Fragmanlardan ergenler için bol kanlı, şiddet dozu yüksek, Alienleri görmekten bıkacağımız bir film geliyor zannetmiştim ama, çok güzel başlamasına da, böyle devam ettirememesine de şaşırdığım bir ara macera oldu.
Final girl’ümüze babasından miras kalan kardeş android Andy ile ikilimiz filmin ana iskeleti. Baş kötümüzde eski bir dostun yüzünde yine şirket var. Fakat işte o ikinci kısım, daha önce çok kez denenip her birinde eleştirilen “melez” temasına dayıyor sırtını ve Marvel’ın yetersiz kötülerinden hallice bir heyecan düşüşüyle perdeyi kapatıyor. Başroldeki Cailee Spaeny yakın çekimde dahi yıldız ışığını korumakla birlikte, Covenant’ın Katherine Waterston’undan çok da uzak fenotipte görünmüyor. İkinci filmin Sigourney repliğini Andy’den duymak hoş olsa da, aynı kalibrede bir baş düşman türetememek (nasıl oluyorsa) filmin en büyük, ama gerçekten büyük (son lokma) handikabı oluyor. Yoksa su gibi akıp giden, gerilimini iyi kötü muhafaza eden bir film var karşımızda. Lakin ilk 2 filmin yerleşik beklentisi çıtayı o kadar yukarıda tutuyor ki, ister istemez doyum noktasına yakın bir film bekliyorsunuz.

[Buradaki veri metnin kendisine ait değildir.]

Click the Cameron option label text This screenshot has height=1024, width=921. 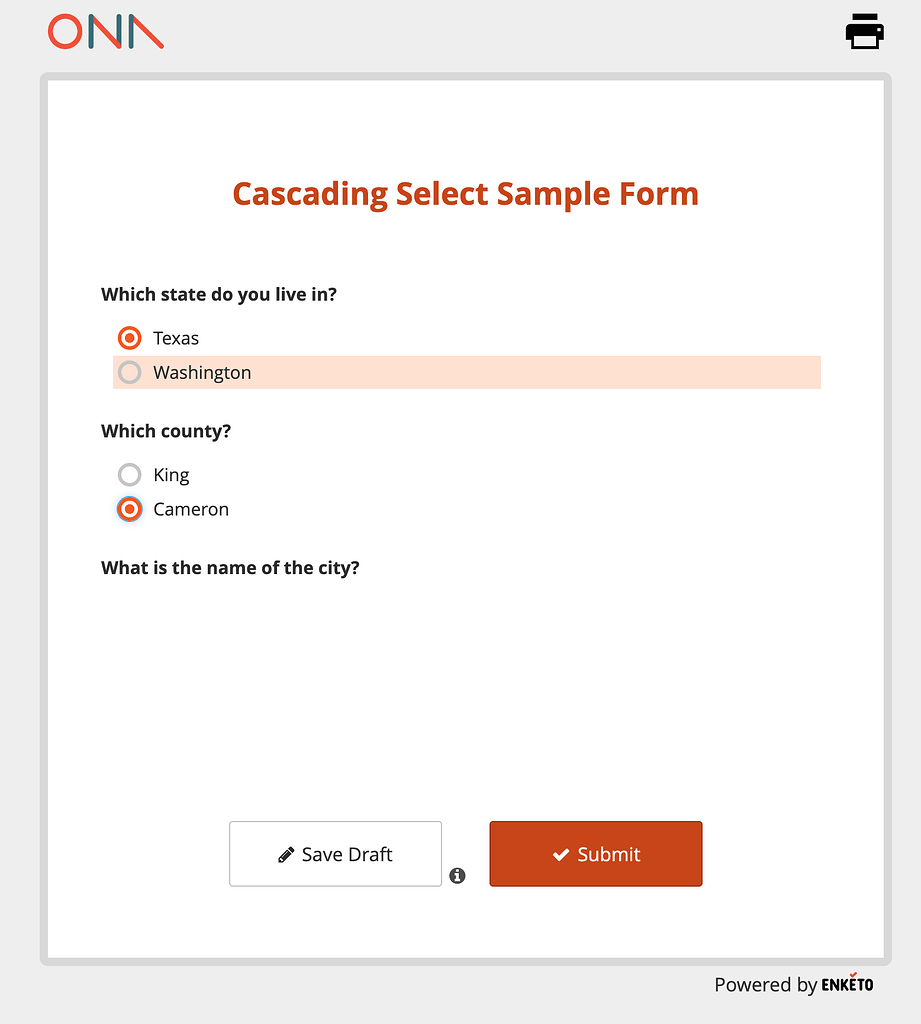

Bir öneri de yeni filmlere: 4. film duyurulduğunda olası 4 senaryodan birinin Predator gibi ormanda geçecek olduğu söylenmişti. Şahsen, birbirinin aynı senaryolar yerine ben cangılda geçecek bir serüveni yeğlerim. Yakında o da çekilir elbet, geriye McTiernan gibi burnu iyi koku alan bir yönetmen bulmak kalacak. O güne dek, Newt’i kurtarmaya ve Ripley’le Kraliçe tekmelemeye devam!